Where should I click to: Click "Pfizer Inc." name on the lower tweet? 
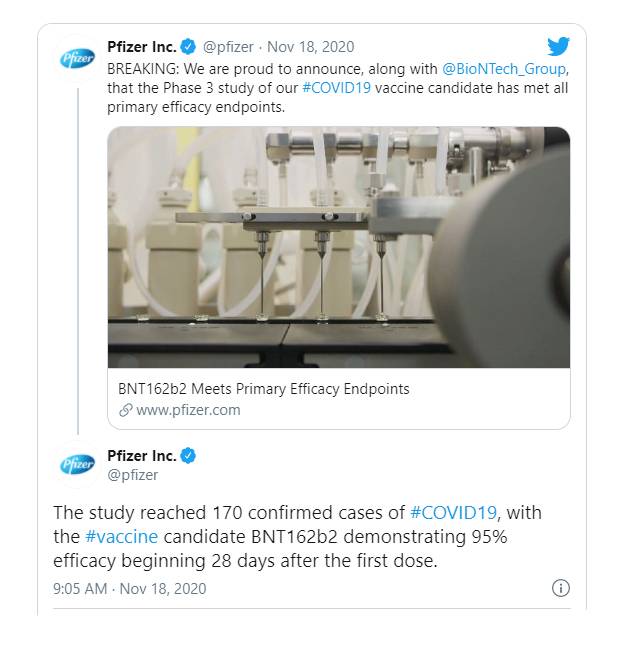pos(141,456)
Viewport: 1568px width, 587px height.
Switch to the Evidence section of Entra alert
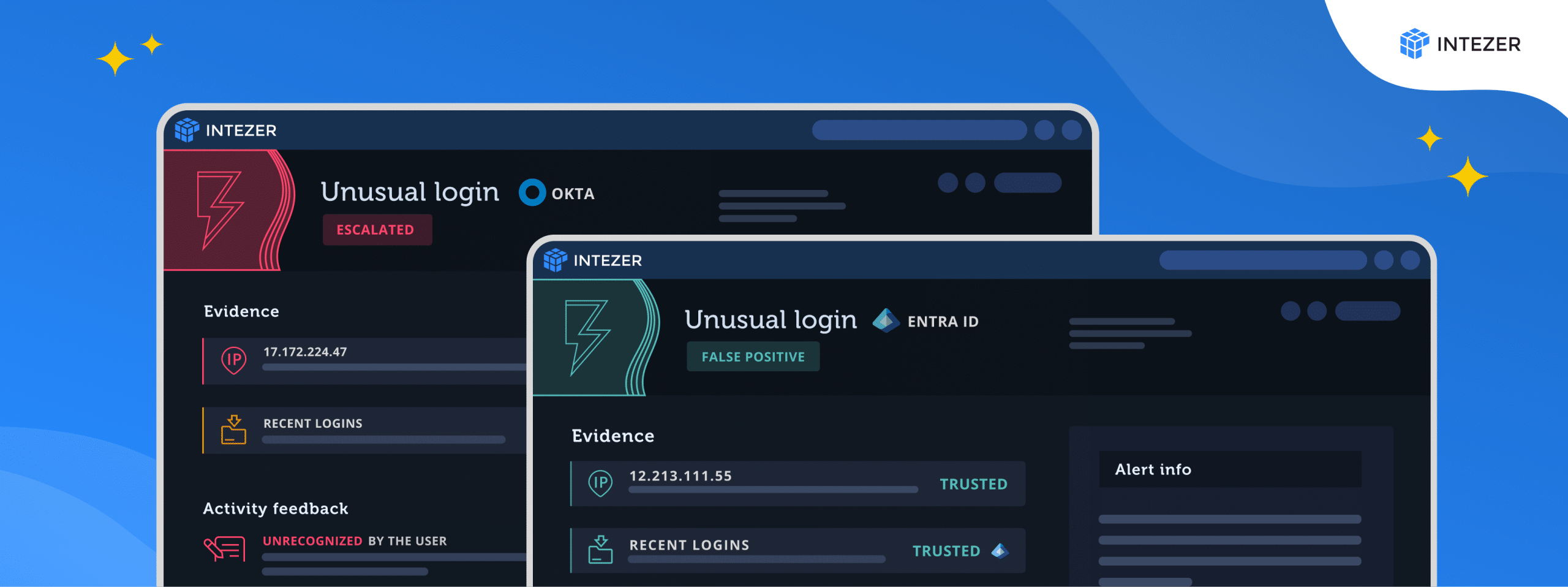612,435
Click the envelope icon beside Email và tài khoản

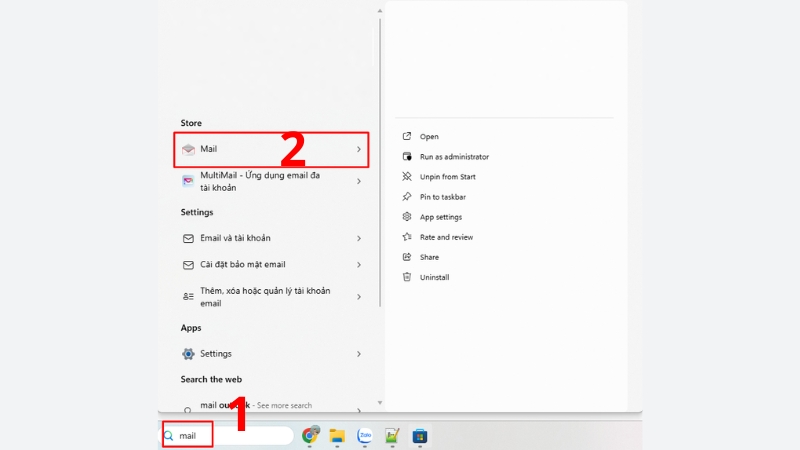coord(188,238)
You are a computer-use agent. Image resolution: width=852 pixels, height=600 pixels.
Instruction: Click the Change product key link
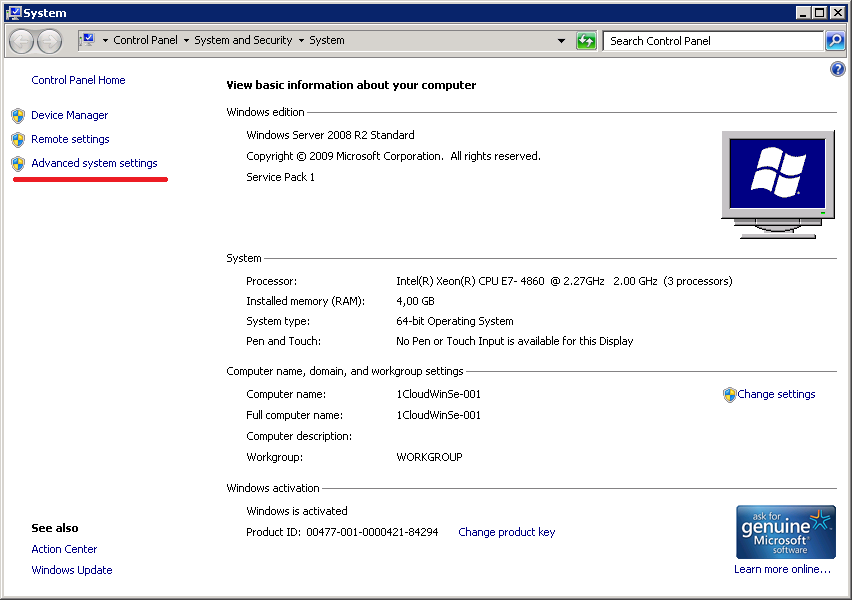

[SET TASK]:
Return every line of the entries above word for word, leaving out the pictures.

[OUTPUT FOR THIS EXERCISE]:
Where should I click to: Click "Pfizer Inc." name on the lower tweet? 
pos(141,456)
Viewport: 1568px width, 587px height.
Switch to the Evidence section of Entra alert
612,435
Click the envelope icon beside Email và tài khoản

coord(188,238)
You are a computer-use agent. Image resolution: width=852 pixels, height=600 pixels.
Instruction: Click the Change product key link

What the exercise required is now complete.